ASSIGNMENT. Transcribe every record as it stands and set the images aside.

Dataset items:

■ ■ ■ ■ ■ ■ ■

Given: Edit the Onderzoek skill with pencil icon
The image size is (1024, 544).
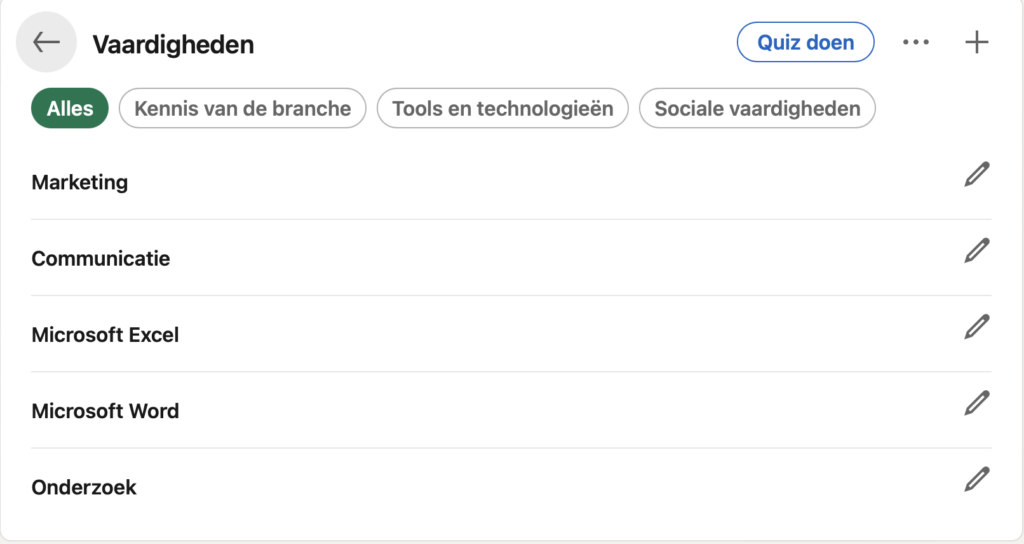Looking at the screenshot, I should click(x=976, y=480).
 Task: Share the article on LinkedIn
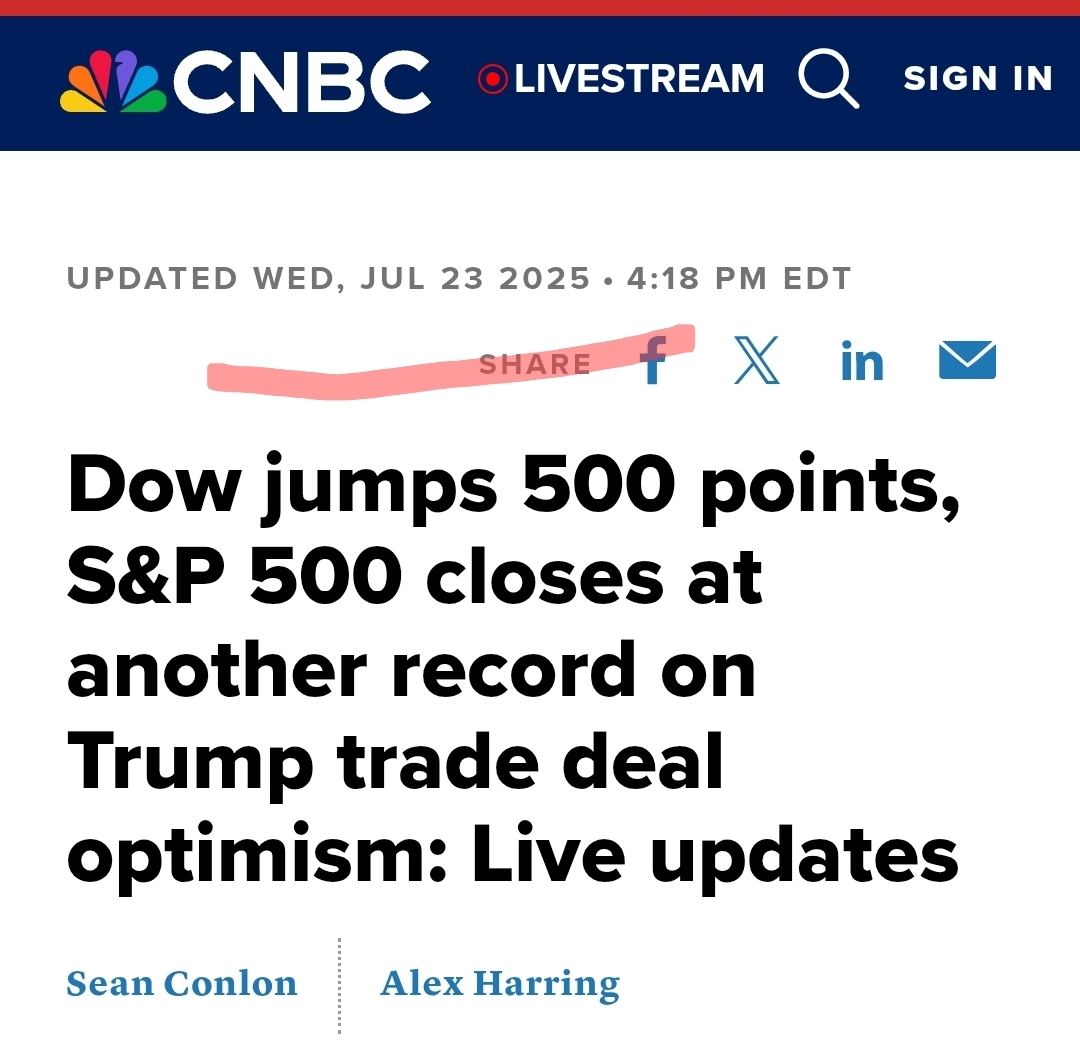862,360

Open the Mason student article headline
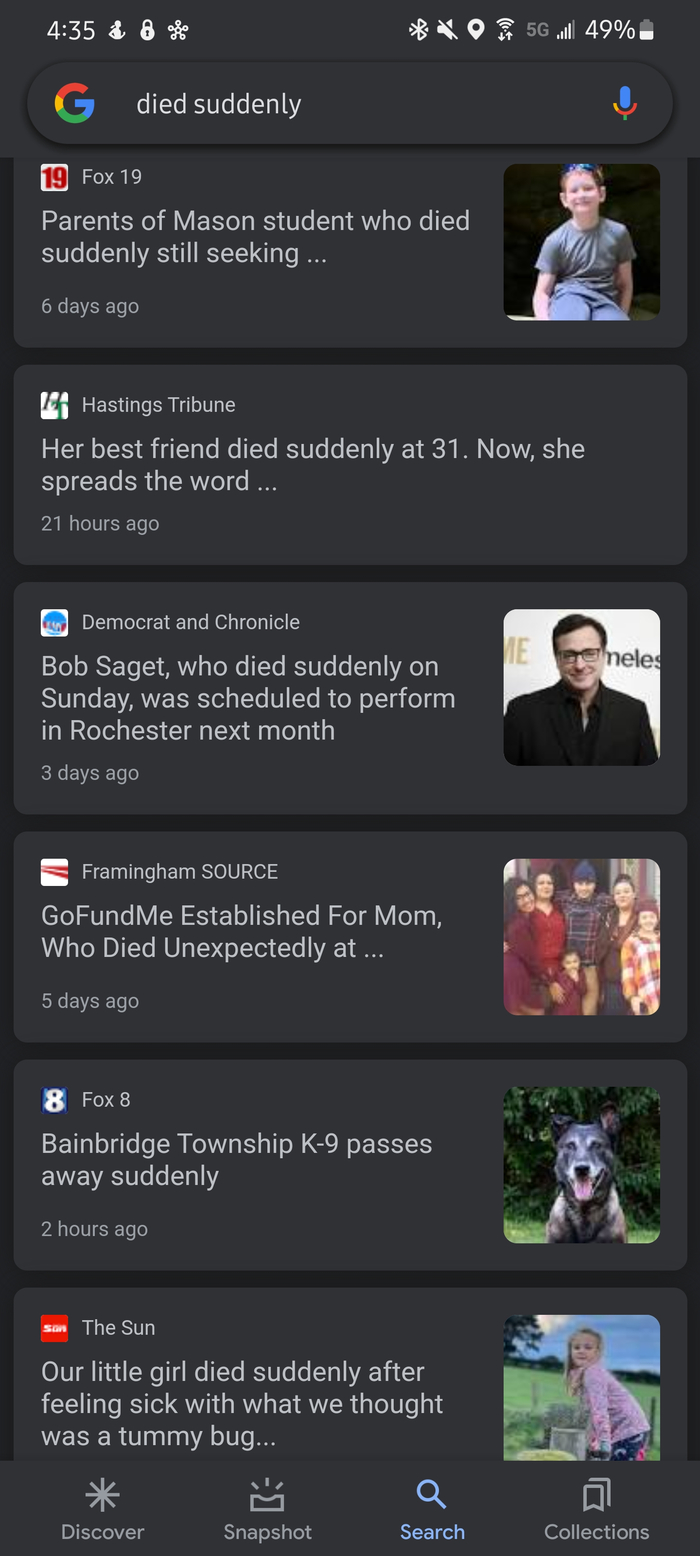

■ ■ ■ ■ ■ ■ ■

SOLVED EXERCISE.
Given: Edit the Onderzoek skill with pencil icon
The image size is (1024, 544).
Looking at the screenshot, I should click(x=976, y=480).
 Task: Share the article on LinkedIn
862,360

Open the Mason student article headline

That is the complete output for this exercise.